Sinclair White Watch

 Home > Browse Our Collection > Miscellaneous > Sinclair White Watch

The Black Watch was launched in September 1975 by Sinclair Radionics, later Sinclair Research, the company behind the ZX81 and ZX Spectrum.  It cost £24.95 ready-built or £17.95 as a kit.  It had a red LED display and was marketed by the company as follows:

'if that [the technical description] sounds technical, think of the outcome: a watch with no moving parts, a watch with nothing to go wrong, a watch which gives accuracy never achievable by the most precise mechanical engineering.'

The Black Watch, however, was riddled with problems.  So many were returned that the company made a huge loss and would have been bankrupted but for a government subsidy. 

The watch had to be disassembled to change the battery, the display was off as a default, two buttons could be pressed, then the time could be read as long as the button was pressed down, this unfortunately drained the battery very quickly indeed.

However, the watch is a good early example of Sinclair's interest in aesthetically pleasing electronic products. 

This is a rare example of the white version, and has arrived at the museum as part of a large amount of items from Chris Wilding who worked at Sinclair Radionics and Sinclair Electronics.
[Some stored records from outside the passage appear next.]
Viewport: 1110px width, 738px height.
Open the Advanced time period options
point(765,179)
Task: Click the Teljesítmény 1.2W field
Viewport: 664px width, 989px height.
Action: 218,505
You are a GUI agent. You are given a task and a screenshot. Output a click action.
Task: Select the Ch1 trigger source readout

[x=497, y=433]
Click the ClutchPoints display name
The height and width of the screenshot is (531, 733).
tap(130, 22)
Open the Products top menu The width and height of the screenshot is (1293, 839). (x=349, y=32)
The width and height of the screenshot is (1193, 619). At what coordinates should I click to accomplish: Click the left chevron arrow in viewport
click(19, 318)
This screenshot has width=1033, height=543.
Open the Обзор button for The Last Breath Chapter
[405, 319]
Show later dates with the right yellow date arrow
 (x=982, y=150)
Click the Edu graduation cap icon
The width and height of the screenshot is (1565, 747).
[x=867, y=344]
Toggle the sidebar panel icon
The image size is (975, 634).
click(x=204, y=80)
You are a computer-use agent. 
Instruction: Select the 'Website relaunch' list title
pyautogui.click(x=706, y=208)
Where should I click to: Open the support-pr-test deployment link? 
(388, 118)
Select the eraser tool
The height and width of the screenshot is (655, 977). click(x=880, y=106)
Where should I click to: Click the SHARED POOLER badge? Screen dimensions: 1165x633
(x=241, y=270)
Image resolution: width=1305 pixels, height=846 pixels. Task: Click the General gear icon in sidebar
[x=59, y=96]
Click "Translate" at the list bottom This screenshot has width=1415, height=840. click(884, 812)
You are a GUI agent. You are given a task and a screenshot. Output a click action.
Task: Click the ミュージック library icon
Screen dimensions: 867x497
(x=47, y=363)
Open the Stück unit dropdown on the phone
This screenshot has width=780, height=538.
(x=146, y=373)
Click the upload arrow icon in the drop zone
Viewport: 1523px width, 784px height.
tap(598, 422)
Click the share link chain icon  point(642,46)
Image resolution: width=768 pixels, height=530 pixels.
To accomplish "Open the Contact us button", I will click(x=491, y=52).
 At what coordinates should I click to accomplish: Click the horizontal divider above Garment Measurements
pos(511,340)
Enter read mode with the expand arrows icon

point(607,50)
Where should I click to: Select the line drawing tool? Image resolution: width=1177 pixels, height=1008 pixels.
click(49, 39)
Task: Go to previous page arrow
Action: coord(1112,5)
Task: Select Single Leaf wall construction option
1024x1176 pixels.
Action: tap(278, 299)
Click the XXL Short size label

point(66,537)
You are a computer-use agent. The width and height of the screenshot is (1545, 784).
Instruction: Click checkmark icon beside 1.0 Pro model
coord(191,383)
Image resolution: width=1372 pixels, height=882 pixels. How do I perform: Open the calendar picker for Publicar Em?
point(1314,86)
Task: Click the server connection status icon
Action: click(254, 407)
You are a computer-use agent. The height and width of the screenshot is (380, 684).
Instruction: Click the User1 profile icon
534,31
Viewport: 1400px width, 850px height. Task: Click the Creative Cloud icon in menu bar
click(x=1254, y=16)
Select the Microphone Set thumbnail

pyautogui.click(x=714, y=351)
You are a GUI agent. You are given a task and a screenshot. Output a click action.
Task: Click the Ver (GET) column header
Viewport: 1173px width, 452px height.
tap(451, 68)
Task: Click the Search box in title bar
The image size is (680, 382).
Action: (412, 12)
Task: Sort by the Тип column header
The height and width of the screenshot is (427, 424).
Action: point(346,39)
The secondary image shows what appears to be a marketing image displaying all three colours of the 'Black' watch, but we are yet to find evidence of this white model having been on sale. Image from Rodney Dale's book 'The Sinclair Story'.

Our White Watch comes in its original display case.

Date : 1975

Manufacturer : Sinclair Radionics

This exhibit has a reference ID of CH66646. Please quote this reference ID in any communication with the Centre for Computing History.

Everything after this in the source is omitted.